In Dummit and Foote, p. 379
Note that any exact sequence can be written as a succession of short exact sequences since to say $X \overset{\alpha}{\to} Y > \overset{\beta}{\to} Z$ is exact at $Y$ is the same as saying that the sequence $0 \to \alpha(X) \to Y \to Y /\ \text{Ker} \beta \to 0$ is a short exact sequence.
What is immediate to me from the second sequence is that there is a bijection between $\text{Im}\ \alpha = \alpha(X)$ and $\text{Im}\ \beta \cong Y /\ \text{Ker} \beta$, but I fail to see the equality $\text{Im}\ \alpha =\ \text{Ker}\ \beta$.

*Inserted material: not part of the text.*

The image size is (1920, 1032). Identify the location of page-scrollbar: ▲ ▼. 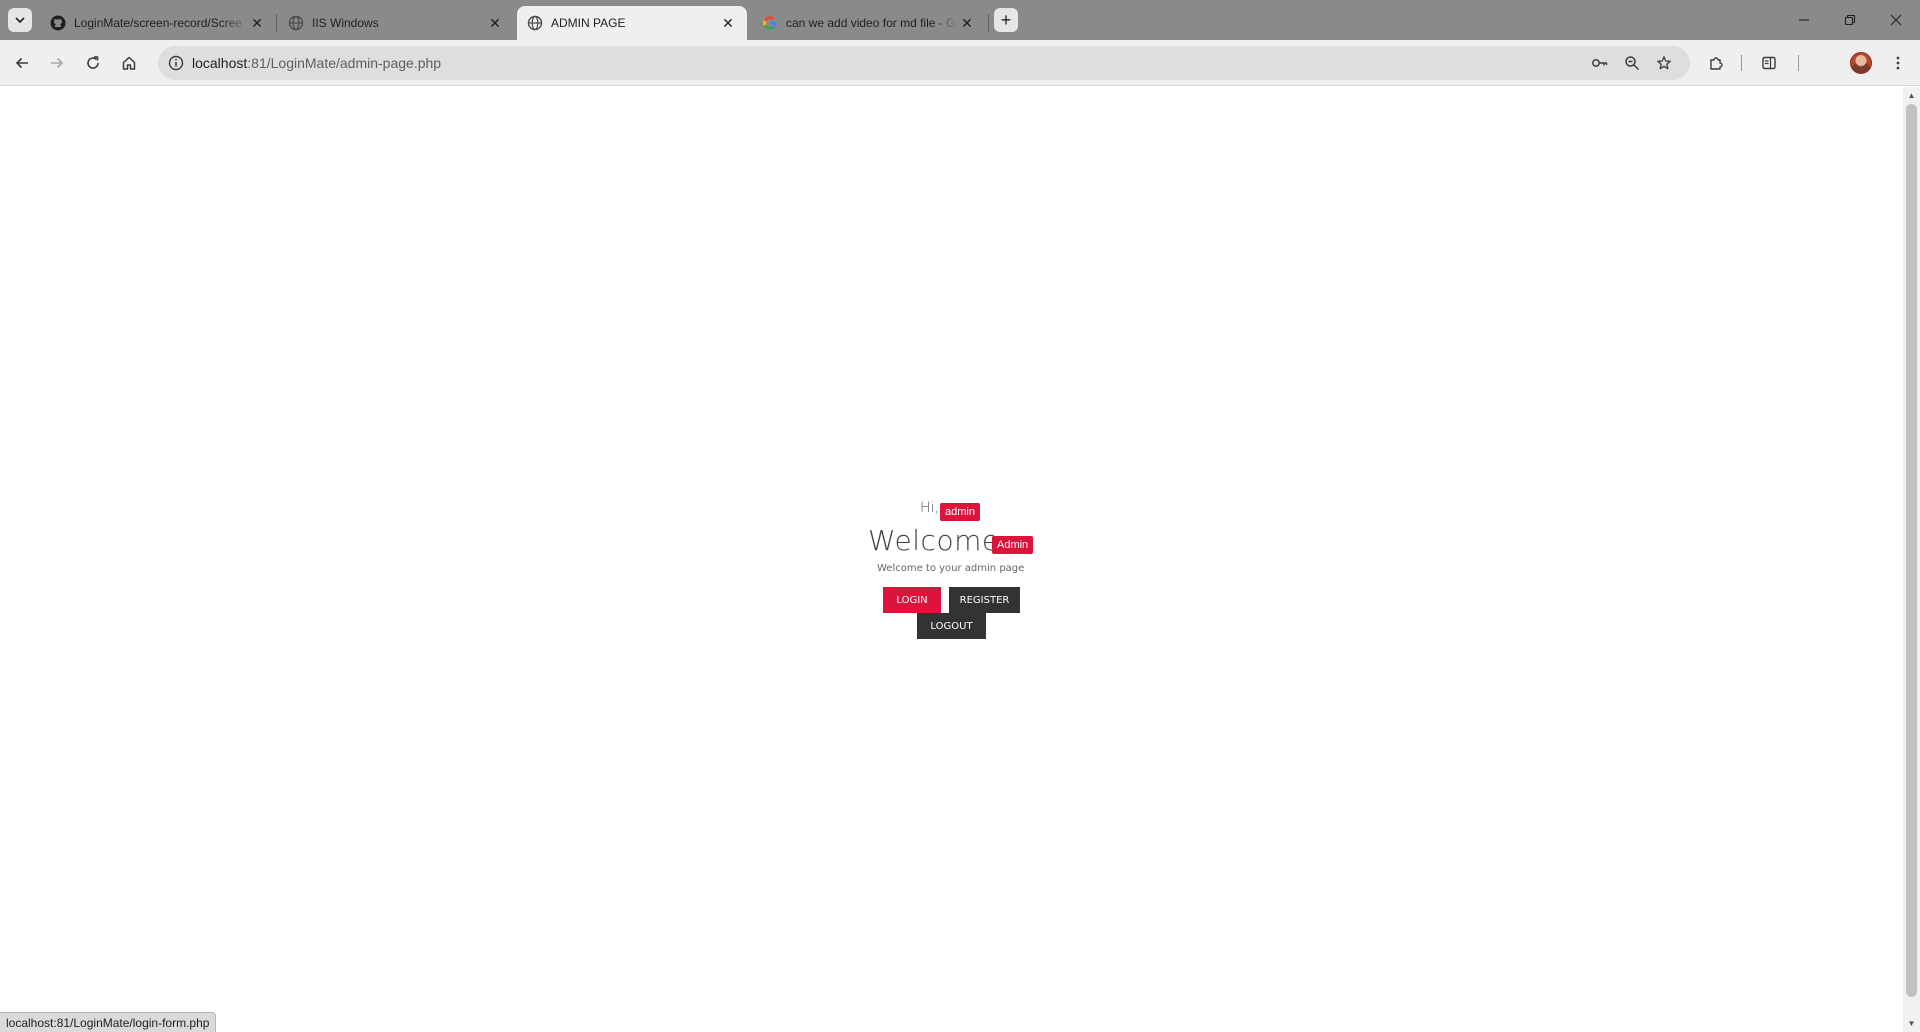
(1912, 560).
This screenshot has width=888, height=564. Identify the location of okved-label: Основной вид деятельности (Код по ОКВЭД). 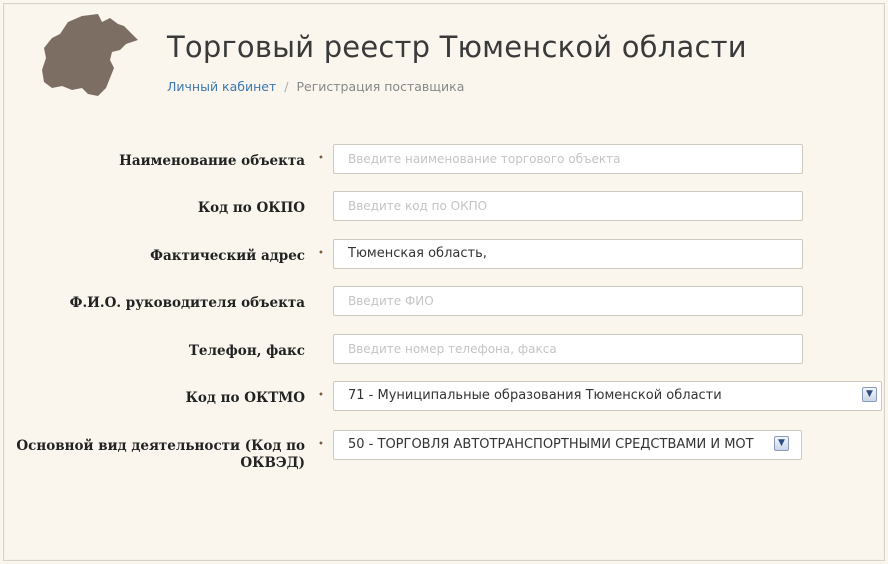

To say: $$0\to\alpha(X)\to Y\to Y/\ker\beta\to0$$Is short exact is precisely to say that $\alpha(X)\to Y$ is injective, $Y\to Y/\ker\beta$ is surjective (I'm assuming some kind of category of rings or modules here) and that the image of $\alpha(X)\to Y$ is equal to the kernel of $Y\to Y/\ker\beta$. Since $\alpha(X)\to Y$ is shorthand for the inclusion map, this is obviously injective, and the quotient $Y\to Y/\ker\beta$ is obviously also surjective (always).
The kernel of $Y\to Y/\ker\beta$ is just $\ker\beta$ and the image of the inclusion $\alpha(X)\to Y$ is just $\alpha(X)$. So this sequence is short exact iff. $\alpha(X)=\ker\beta$, i.e. $\mathrm{im}\,\alpha=\ker\beta$.
So this sequence is short exact iff. the original sequence is exact (at $Y$).